→ **TEXT FOR ANALYSIS**:
Elizabeth Warren And Her Allies Look Nervously To Tuesday

"She sees the constellation of possibilities and she lifts our gaze for this state and for this nation," says Markey.

BOSTON — Elizabeth Warren spent the last night before Election Day starring at a pair of rallies in Boston and its environs and appearing as powerful — and as likely to win Tuesday — as she has yet. But remnants of the inexperienced first-time candidate remain, and the mood among Massachusetts' Democratic left is nervous and electric, the memory of failed 2010 candidate Martha Coakley still fresh.

Warren appeared with Congressman Ed Markey and a handful of local elected officials in the harshly lit gym of Framingham High School, west of Boston, late Monday afternoon. The gym was about three-quarters full, and a local band called the Scooby Snacks played classic rock covers as the crowd, which skewed older and white, waited for Warren to arrive.

Tom Conroy, a candidate for state representative, brought back the specter of the Coakley loss to start things off.

"We are now supporting a candidate that has fired up the Democratic party in this state and got us working hard again!" Conroy said, alluding to what was seen as the failure of the Democrats to take Brown seriously as a threat in 2010.

Markey, a Massachusetts political stalwart who's represented the 7th congressional district since 1976, waxed poetic about the party's star candidate this year.

"When Elizabeth Warren looks at you on this crisp, clear New England night, she sees the constellation of possibilities and she lifts our gaze for this state and for this nation," Markey said. "And now the whole world is looking at us, here, in Massachusetts."

The symbolic weight of Warren's candidacy doesn't seem to be lost on her. Warren seemed almost nervous in Framingham, peppering her speech with "You bet" and "That's right," and ending a bit shakily, bumping into her podium as she stepped down to stand with Markey.

The stakes are high not just for Warren, but for the Democratic majority in the Senate — a fact that has become a centerpiece of her campaign.

"Here we are," Warren said. "It all comes down to tomorrow. This is a race about whose side you stand on." More than one speaker alluded to Senate Minority Leader Mitch McConell, and Markey even brought up Oklahoma Senator Jim Inhofe, who was a bogeyman of the first debate Warren had with Brown.

→ **REQUIRED ACTION 1**: From the article on Elizabeth Warren's election-eve rallies, reproduce the passage starting at "The symbolic weight" and ending at "had with Brown.".
→ **REQUIRED ACTION 2**: Summarize the article on Elizabeth Warren's election-eve rallies in two sentences.
→ **REQUIRED ACTION 3**:
Answer these questions from the article on Elizabeth Warren's election-eve rallies:
(a) In what building did Warren appear with Ed Markey late Monday afternoon?
(b) Since what year has Markey represented the 7th congressional district?
(c) Which senator did Markey bring up who had been a bogeyman of Warren's first debate with Brown?

→ **DATASET CONTENT**:
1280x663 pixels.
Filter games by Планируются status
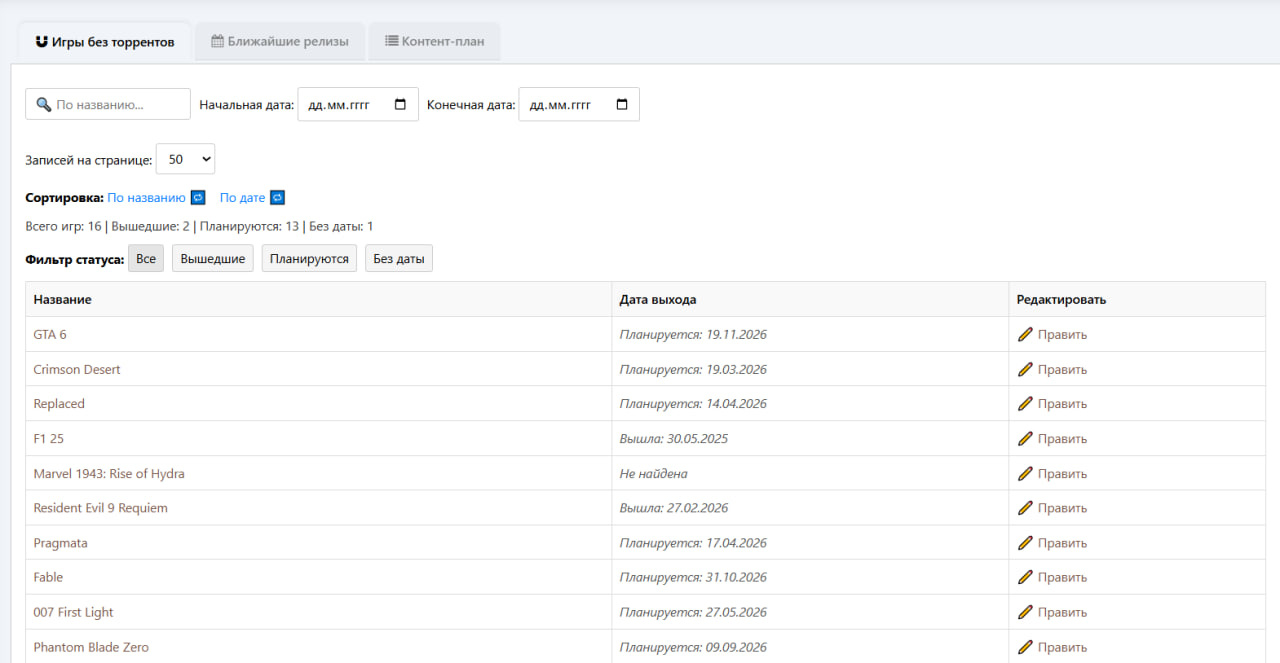click(x=309, y=259)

→ **EXERCISE ANSWER 1**:
The symbolic weight of Warren's candidacy doesn't seem to be lost on her. Warren seemed almost nervous in Framingham, peppering her speech with "You bet" and "That's right," and ending a bit shakily, bumping into her podium as she stepped down to stand with Markey.

The stakes are high not just for Warren, but for the Democratic majority in the Senate — a fact that has become a centerpiece of her campaign.

"Here we are," Warren said. "It all comes down to tomorrow. This is a race about whose side you stand on." More than one speaker alluded to Senate Minority Leader Mitch McConell, and Markey even brought up Oklahoma Senator Jim Inhofe, who was a bogeyman of the first debate Warren had with Brown.

→ **EXERCISE ANSWER 2**: On the night before Election Day, Elizabeth Warren appeared at rallies in and around Boston looking as powerful and as likely to win as she had yet, though Massachusetts Democrats remained nervous with Martha Coakley's 2010 loss still fresh. At Framingham High School, Ed Markey praised her, and Warren, who seemed almost nervous, stressed that the race, with stakes that include the Democratic Senate majority, is about whose side you stand on.

→ **EXERCISE ANSWER 3**:
(a) The gym of Framingham High School, west of Boston.
(b) 1976.
(c) Oklahoma Senator Jim Inhofe.